Given exercise -> Output the records as a two-column CSV with the columns "instruction" and "location", one row per record, starting with the line containing "Start the Walk tool" and continuing through the end of the records. Put each record's text and its answer in a single quoted field each, replace line breaks with spaces, and omit the pictures.

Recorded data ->

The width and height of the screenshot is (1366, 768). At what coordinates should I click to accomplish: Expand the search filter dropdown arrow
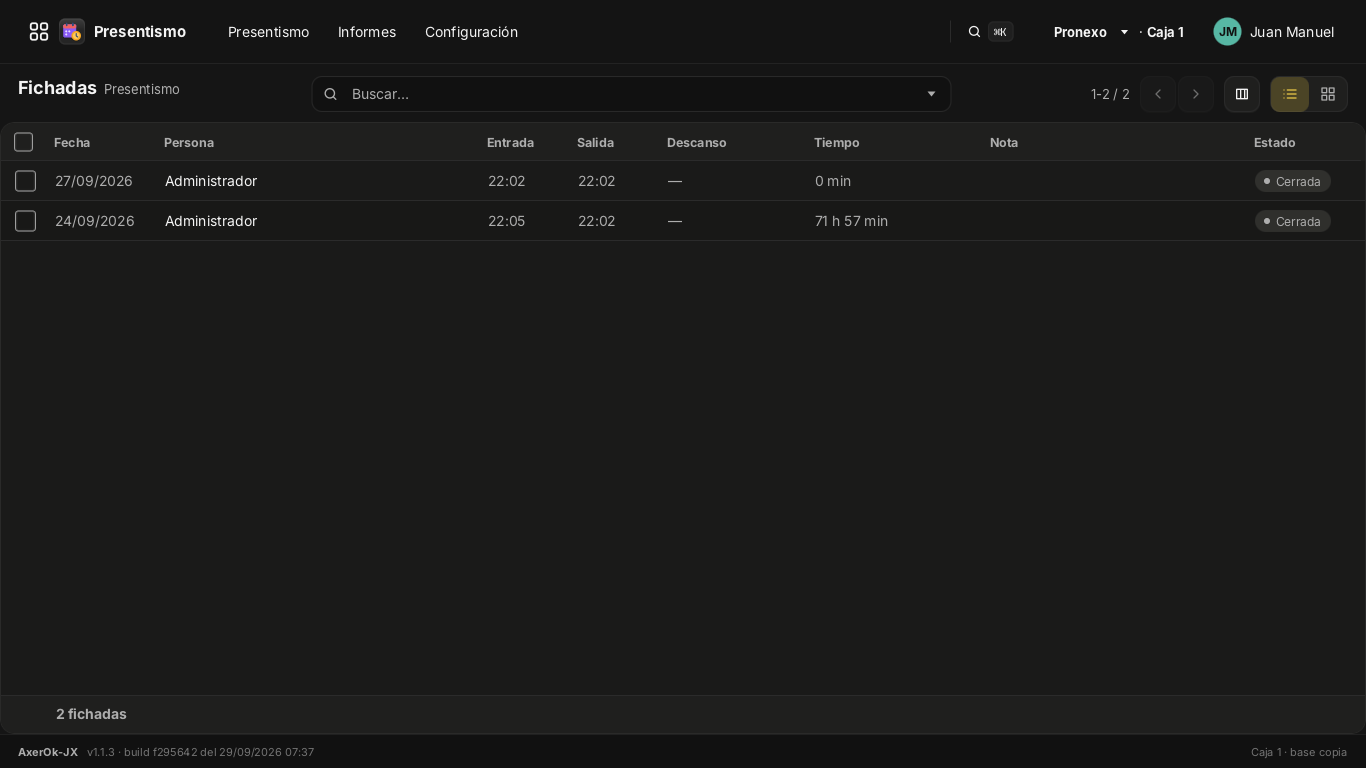coord(931,94)
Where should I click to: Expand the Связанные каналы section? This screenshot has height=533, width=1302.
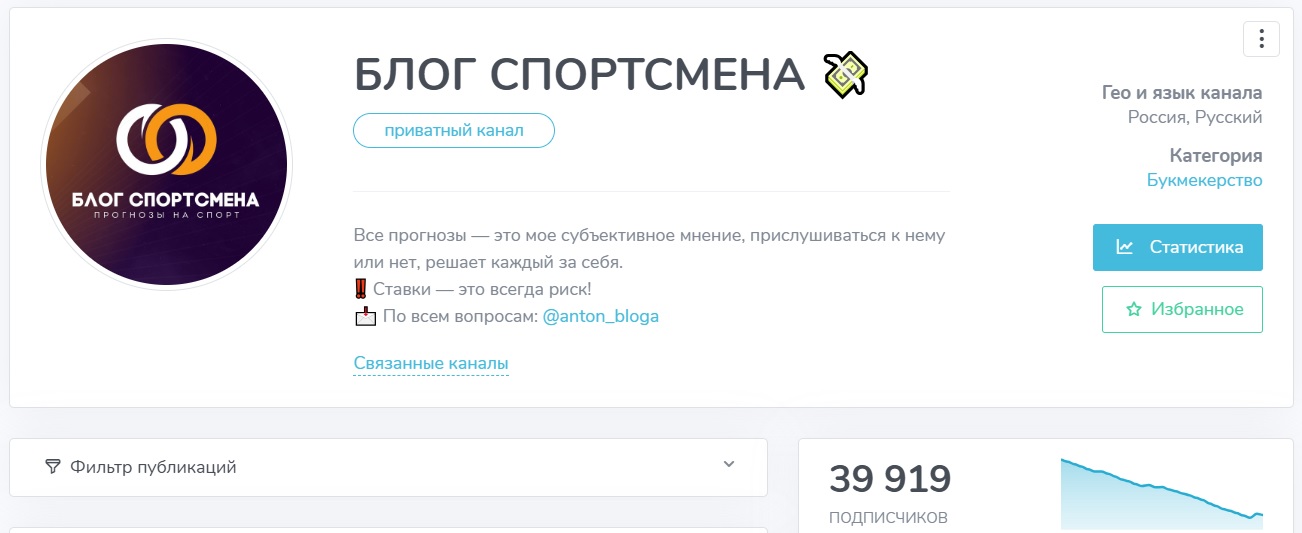coord(431,363)
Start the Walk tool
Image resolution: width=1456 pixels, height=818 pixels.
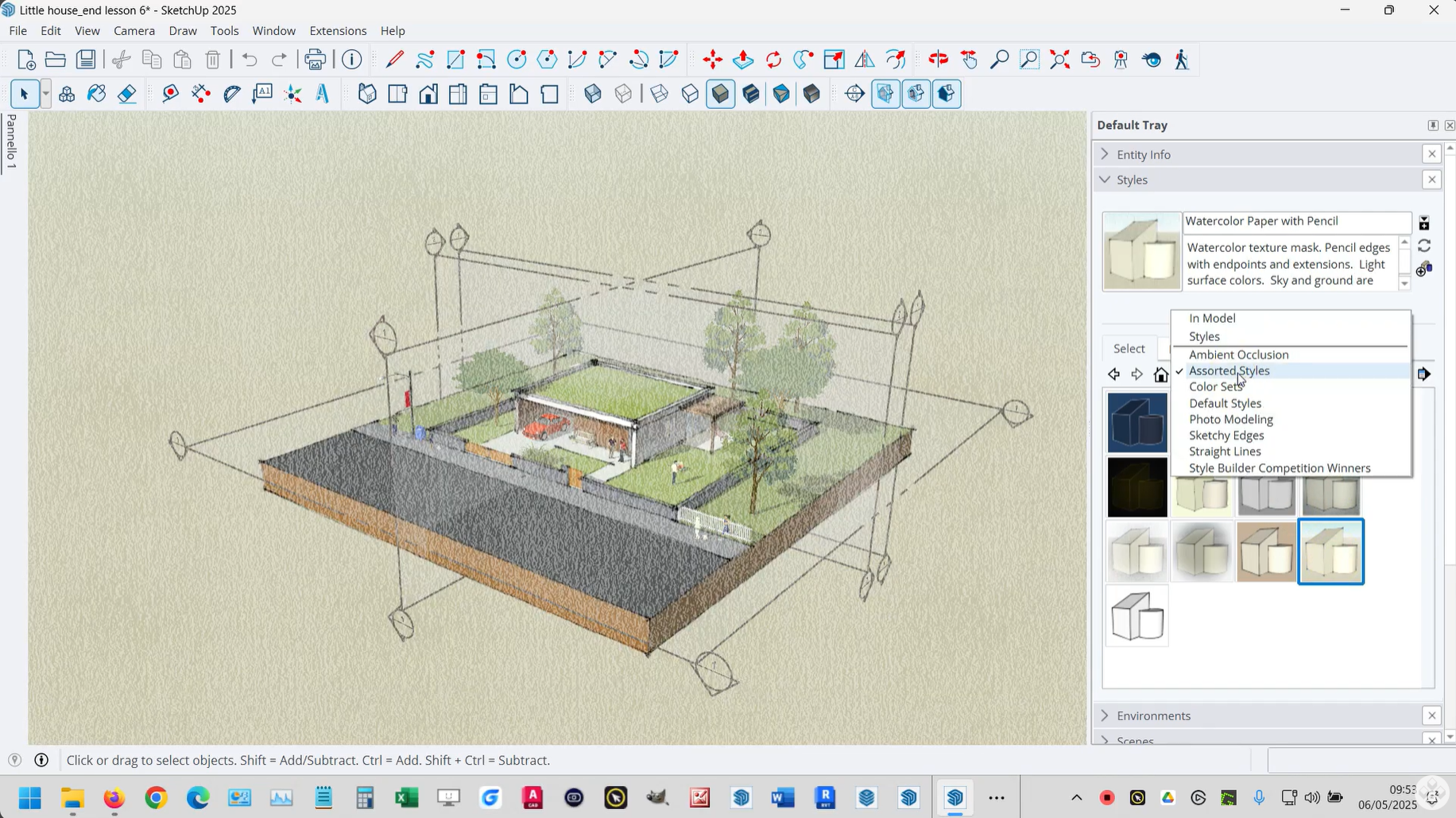1182,60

Correct result ->
instruction,location
"Start the Walk tool Image resolution: width=1456 pixels, height=818 pixels.","1182,60"